| AIM OF THE EXERCISE |
Pull every line with the word "Task" out of the entries below.

| LISTED RECORDS |
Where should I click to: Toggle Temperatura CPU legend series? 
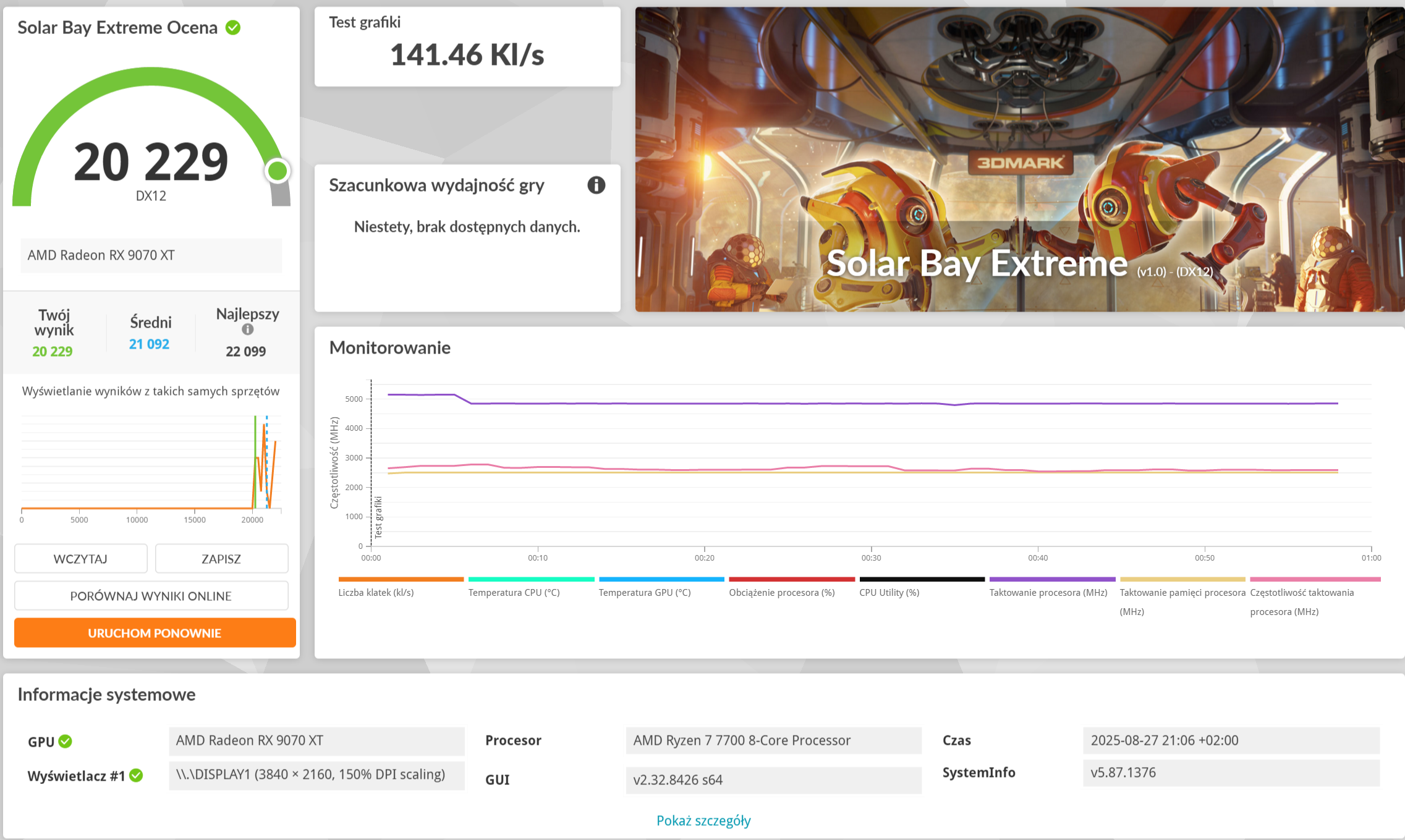pos(514,592)
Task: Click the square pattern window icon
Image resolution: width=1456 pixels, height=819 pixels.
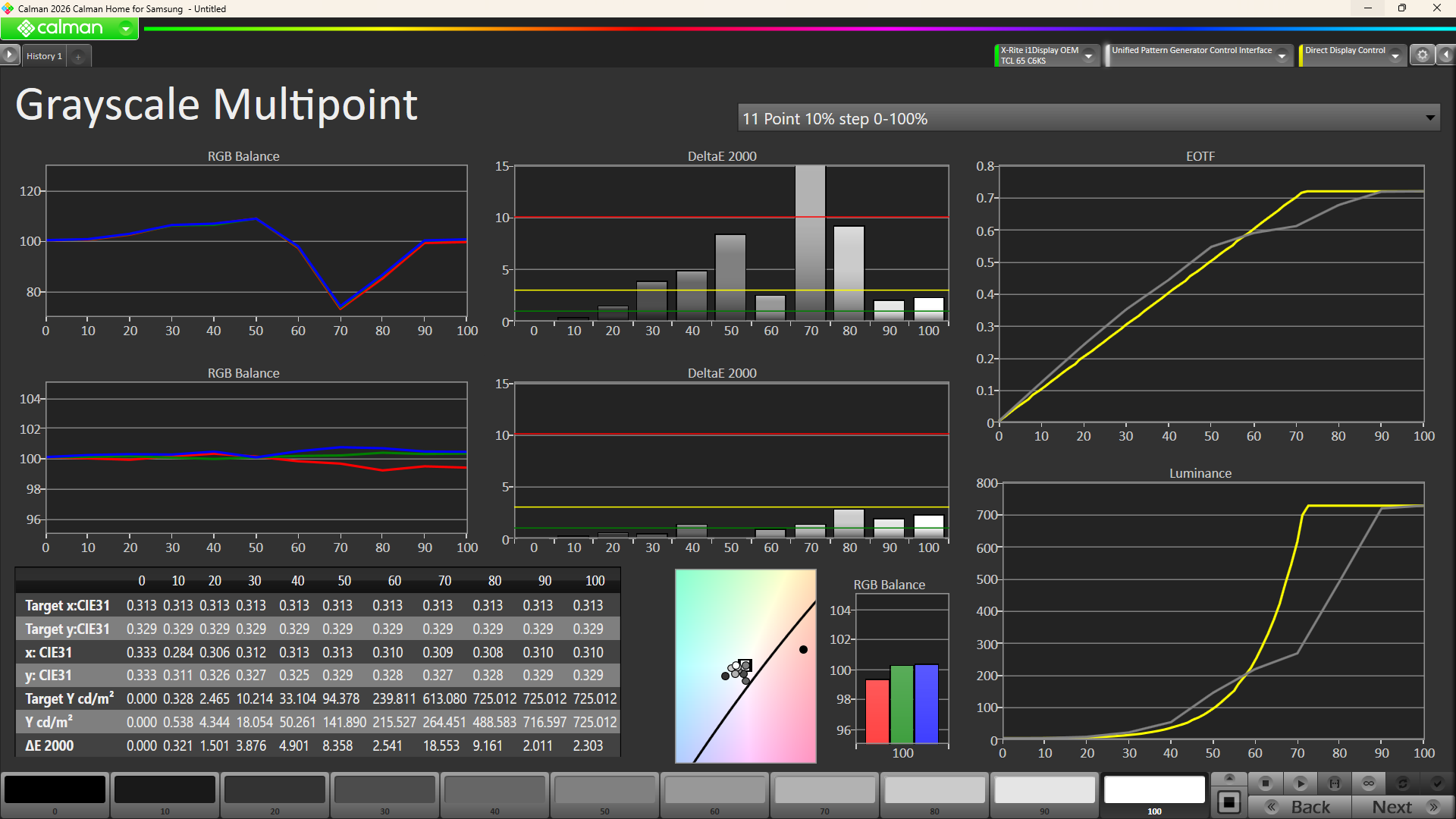Action: coord(1229,802)
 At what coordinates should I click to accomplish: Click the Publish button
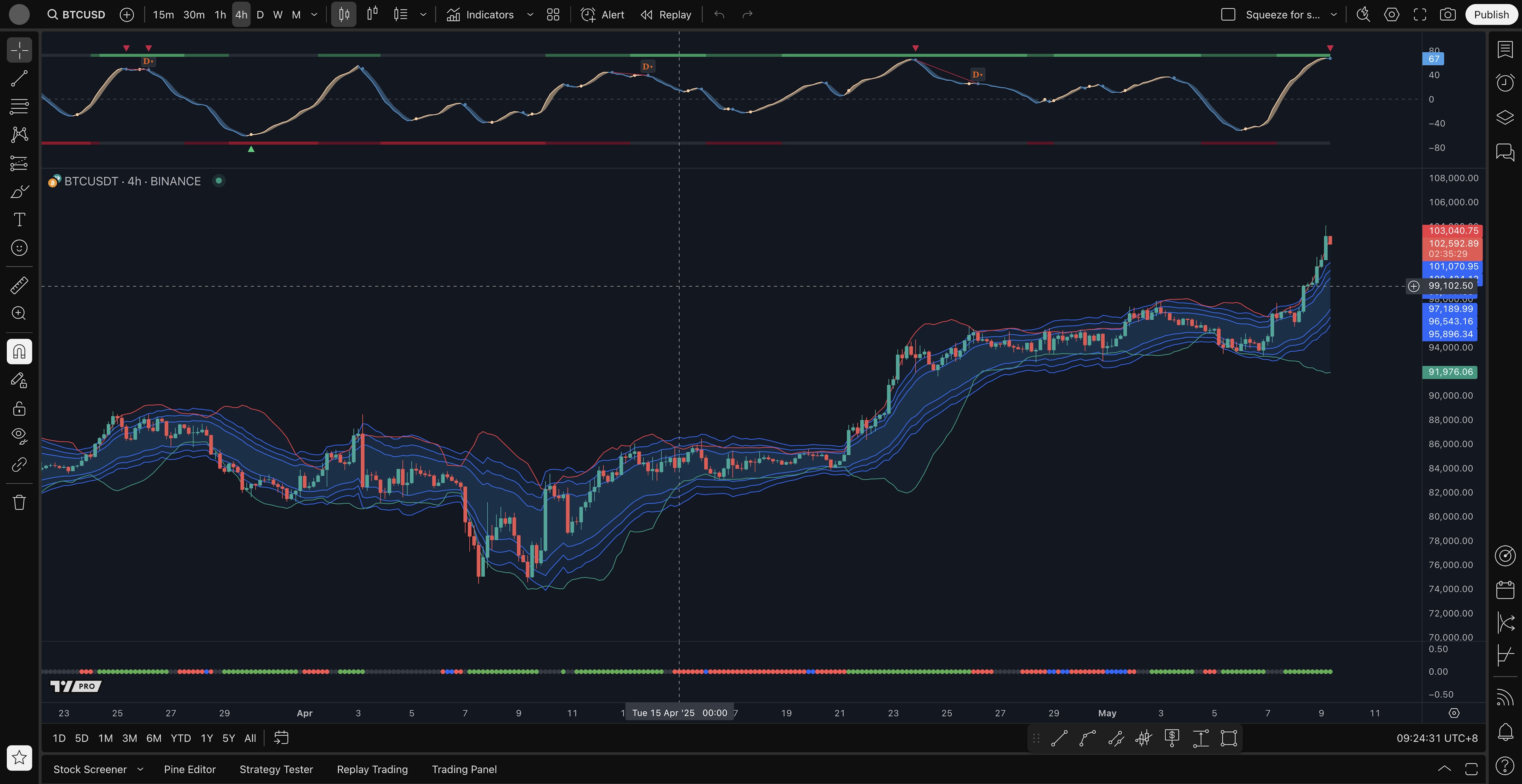pos(1491,15)
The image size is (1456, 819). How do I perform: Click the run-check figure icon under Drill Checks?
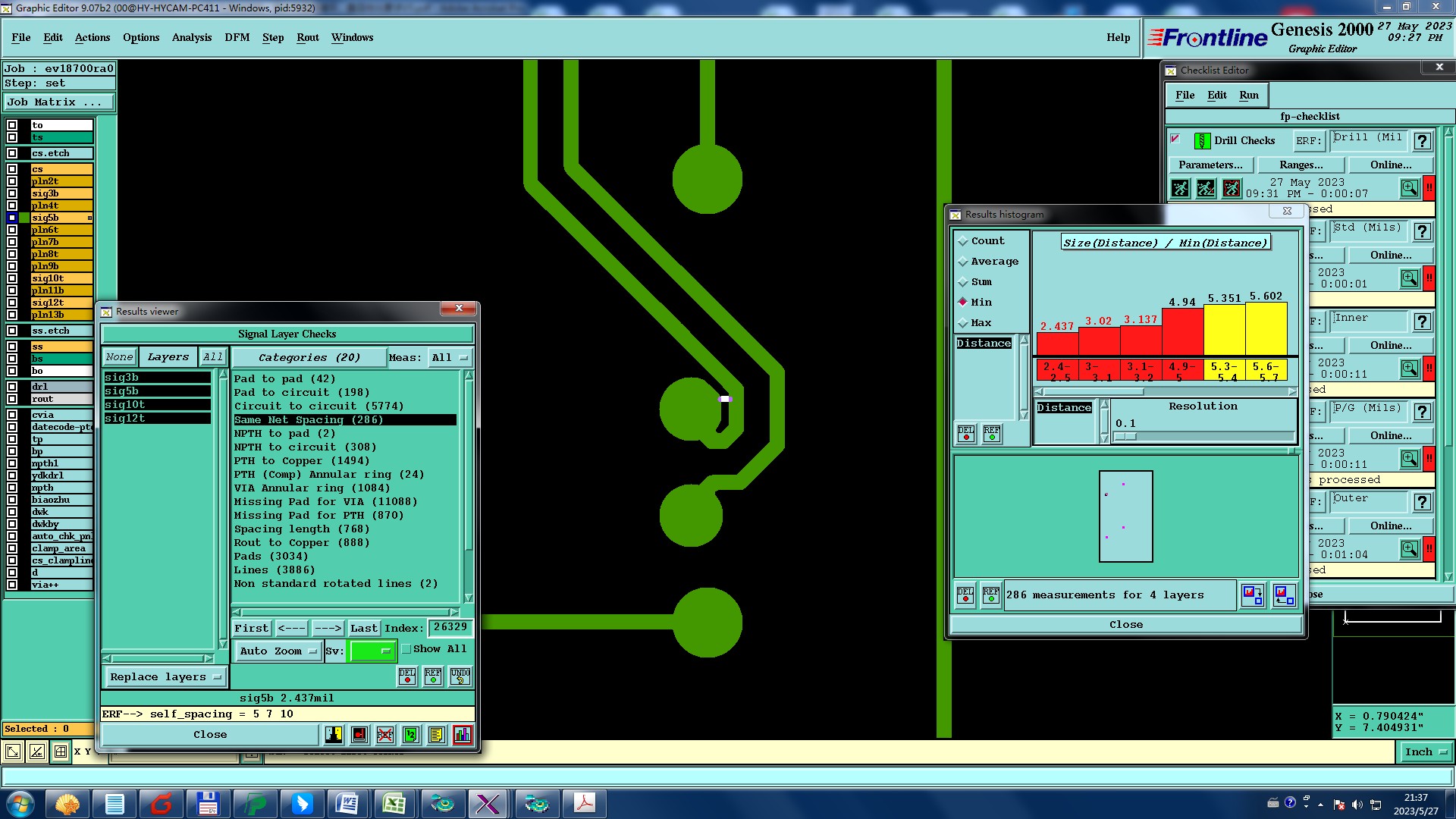tap(1180, 188)
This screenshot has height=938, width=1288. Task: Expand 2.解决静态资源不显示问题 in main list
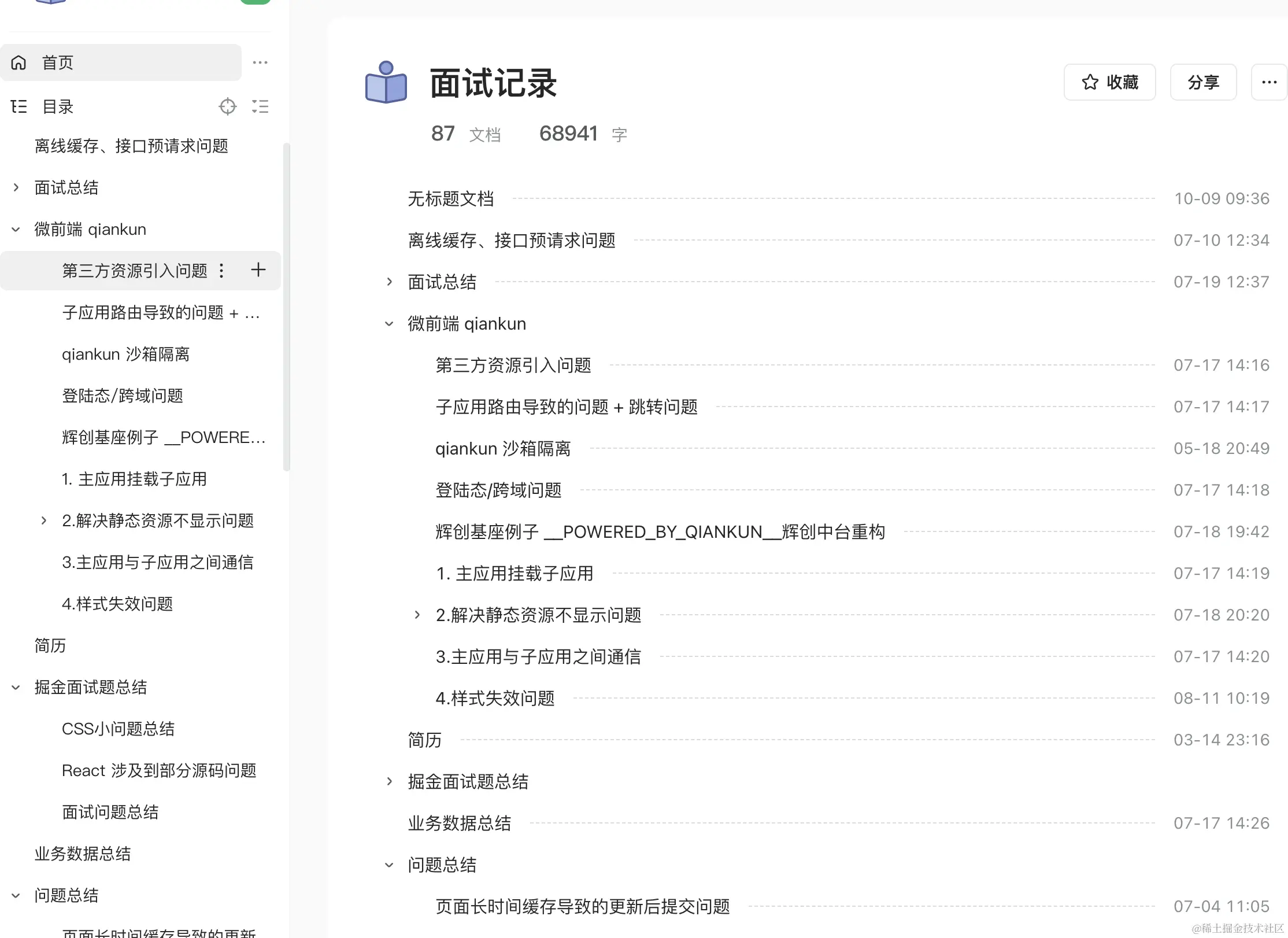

| ANSWER TO THE EXERCISE |
Task: Click the square pattern window icon
This screenshot has height=938, width=1288. Task: Expand 2.解决静态资源不显示问题 in main list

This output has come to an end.